Der Dezember ist der Monat der Schützegeborenen. Ihr Regent ist der Planet Jupiter. Der Schütze gilt als hoffnungsfroher Optimist. Glaubt man der allgemeinen astrologischen Literatur, kann den Schützen nichts umhauen. Er scheint ein Abo für die Sonnenseite des Lebens gebucht zu haben. Doch was stimmt den Schützen so hoffnungsfroh? Warum wähnt er sich permanent auf der Sonnenseite des Lebens?

Das ist eigentlich ganz einfach zu verstehen: Der Schütze folgt im Tierkreis auf den Skorpion. Da der Schütze den Archetyp Skorpion durchlaufen hat, kennt er das Leiden der Menschen. Der Schütze hat dieses tiefe Tal des irdischen Seins durchlaufen. Er ahnt schon jetzt, dass dem Leiden die Freude folgen muss.

In den Augen des Schützen ist dies nicht nur ein kleines vergängliches Glück, sondern die immerwährende Freude der Götter. Darum lässt er sich von den Missgeschicken des Lebens nicht allzu sehr beeinträchtigen.
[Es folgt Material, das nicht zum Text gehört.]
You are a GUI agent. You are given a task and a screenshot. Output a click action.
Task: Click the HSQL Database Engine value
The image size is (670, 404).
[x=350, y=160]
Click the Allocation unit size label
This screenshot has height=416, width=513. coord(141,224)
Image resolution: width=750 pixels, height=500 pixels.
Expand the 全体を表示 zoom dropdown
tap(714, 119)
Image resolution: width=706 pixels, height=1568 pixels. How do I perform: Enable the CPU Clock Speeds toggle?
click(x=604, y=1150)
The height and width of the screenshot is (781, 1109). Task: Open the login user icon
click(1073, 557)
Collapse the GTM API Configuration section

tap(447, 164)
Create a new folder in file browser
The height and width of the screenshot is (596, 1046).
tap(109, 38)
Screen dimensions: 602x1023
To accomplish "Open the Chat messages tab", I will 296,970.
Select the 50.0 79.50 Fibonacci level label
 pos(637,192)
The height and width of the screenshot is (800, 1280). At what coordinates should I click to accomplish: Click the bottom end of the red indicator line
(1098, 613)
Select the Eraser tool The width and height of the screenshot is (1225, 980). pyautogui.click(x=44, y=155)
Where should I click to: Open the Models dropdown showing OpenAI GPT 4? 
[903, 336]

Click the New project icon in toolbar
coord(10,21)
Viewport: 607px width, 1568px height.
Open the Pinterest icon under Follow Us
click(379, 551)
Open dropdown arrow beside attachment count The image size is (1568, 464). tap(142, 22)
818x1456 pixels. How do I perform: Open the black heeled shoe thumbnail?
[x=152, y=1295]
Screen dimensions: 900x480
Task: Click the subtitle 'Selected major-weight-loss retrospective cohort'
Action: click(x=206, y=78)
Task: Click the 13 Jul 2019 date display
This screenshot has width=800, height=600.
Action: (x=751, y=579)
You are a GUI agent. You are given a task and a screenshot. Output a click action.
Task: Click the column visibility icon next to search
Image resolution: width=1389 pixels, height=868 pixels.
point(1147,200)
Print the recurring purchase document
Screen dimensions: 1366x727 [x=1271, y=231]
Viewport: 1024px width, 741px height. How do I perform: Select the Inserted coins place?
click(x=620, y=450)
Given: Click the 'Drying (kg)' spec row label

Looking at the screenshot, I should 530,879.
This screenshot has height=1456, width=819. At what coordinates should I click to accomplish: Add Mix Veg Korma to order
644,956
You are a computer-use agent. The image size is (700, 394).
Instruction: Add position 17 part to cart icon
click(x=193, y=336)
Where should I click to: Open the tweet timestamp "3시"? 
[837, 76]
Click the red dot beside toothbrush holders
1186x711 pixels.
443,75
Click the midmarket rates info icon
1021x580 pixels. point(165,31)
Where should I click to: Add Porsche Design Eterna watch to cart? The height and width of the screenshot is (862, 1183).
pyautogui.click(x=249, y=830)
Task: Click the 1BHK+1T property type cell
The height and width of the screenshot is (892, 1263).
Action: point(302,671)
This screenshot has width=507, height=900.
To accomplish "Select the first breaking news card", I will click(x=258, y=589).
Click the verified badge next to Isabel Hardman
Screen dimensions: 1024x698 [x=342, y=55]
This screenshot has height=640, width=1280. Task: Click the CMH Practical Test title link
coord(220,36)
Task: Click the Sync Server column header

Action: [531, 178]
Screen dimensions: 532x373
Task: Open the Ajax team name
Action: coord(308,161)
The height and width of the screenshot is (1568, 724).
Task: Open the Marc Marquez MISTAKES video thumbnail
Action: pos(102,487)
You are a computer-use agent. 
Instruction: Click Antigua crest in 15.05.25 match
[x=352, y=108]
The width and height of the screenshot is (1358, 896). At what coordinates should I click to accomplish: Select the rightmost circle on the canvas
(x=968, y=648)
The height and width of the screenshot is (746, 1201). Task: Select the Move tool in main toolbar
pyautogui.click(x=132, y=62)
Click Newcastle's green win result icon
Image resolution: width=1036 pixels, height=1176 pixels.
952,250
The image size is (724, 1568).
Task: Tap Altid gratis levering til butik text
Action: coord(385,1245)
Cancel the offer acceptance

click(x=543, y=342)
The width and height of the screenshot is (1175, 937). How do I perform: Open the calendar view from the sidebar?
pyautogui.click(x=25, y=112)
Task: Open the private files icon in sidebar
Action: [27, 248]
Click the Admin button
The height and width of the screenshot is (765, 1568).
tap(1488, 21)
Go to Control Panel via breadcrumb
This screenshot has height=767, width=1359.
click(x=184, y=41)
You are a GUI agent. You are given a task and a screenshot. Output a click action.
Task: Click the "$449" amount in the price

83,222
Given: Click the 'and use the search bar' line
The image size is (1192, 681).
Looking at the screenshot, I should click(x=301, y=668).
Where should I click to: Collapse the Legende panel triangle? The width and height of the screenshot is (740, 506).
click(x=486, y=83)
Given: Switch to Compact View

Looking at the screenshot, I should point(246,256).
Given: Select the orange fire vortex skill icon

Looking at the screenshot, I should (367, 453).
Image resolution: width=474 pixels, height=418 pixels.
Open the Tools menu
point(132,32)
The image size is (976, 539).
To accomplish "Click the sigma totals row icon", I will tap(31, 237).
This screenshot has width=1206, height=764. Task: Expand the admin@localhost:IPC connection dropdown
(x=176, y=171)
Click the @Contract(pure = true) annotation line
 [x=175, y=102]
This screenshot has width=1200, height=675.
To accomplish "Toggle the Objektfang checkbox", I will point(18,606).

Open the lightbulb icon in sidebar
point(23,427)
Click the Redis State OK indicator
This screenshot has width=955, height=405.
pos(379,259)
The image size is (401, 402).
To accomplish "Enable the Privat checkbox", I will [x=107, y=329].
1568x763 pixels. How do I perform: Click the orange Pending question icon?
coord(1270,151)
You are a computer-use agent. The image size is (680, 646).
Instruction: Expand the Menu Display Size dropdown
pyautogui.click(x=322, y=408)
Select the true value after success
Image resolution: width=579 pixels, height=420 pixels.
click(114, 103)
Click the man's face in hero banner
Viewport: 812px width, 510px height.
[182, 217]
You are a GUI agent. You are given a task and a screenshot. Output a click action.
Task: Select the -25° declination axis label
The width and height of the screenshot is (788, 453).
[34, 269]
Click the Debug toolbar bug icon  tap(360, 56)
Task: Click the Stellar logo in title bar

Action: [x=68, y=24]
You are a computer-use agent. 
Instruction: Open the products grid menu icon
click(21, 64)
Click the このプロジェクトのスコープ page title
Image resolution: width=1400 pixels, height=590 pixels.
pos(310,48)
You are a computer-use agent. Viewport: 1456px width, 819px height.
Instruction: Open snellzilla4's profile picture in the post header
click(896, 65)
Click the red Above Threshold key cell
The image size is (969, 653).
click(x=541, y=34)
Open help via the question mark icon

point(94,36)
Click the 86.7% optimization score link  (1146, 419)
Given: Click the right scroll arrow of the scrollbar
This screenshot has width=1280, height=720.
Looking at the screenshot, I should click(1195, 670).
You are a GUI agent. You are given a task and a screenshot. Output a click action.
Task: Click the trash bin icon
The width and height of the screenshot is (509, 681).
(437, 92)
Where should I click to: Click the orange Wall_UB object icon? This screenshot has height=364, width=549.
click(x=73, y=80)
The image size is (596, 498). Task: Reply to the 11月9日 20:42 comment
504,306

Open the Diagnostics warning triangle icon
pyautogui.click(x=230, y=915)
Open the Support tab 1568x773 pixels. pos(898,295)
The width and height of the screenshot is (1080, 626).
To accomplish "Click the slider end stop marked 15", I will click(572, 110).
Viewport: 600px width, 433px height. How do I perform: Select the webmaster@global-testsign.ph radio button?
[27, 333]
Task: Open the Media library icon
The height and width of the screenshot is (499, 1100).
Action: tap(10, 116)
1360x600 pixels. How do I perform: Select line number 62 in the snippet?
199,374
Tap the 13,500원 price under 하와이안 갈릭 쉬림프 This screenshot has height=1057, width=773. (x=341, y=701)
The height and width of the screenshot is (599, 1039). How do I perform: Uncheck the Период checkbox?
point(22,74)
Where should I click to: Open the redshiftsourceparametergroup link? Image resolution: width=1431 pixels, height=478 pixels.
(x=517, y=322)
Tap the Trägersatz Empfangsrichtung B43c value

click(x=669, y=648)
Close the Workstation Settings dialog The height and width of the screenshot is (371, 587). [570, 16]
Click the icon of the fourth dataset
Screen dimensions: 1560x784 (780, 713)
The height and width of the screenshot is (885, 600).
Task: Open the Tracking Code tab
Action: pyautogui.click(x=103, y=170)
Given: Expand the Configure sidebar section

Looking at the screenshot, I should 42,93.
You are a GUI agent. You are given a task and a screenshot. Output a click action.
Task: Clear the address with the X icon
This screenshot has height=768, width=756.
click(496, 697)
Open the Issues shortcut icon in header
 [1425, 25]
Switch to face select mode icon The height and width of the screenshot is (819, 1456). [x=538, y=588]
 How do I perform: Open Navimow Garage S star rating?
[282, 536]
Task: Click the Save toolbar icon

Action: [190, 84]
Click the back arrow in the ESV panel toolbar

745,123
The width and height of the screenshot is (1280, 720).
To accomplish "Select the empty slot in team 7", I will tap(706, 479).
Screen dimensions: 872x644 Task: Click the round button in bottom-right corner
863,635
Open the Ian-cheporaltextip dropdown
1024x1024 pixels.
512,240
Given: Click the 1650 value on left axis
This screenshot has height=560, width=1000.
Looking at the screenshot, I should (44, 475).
In der christlichen Kultur wurde Jupiter durch Petrus abgelöst. Petrus besitzt den Schlüssel zum Himmel und schließt den Menschen auf. Eine schöne Aufgabe. Aber was geschieht, wenn der Schütze doch einmal die Hoffnung verliert? Wenn sich seine Sehnsucht nach der ewigen Freude nicht zu erfüllen scheint? Dann fällt auch der Schütze in ein tiefes Loch. Sich daraus zu befreien, ist für ihn meist besonders schwer. Doch auch für ihn steht ein individueller Heilungsweg zur Verfügung, der in seinem astrologischen Geburtsbild verankert ist.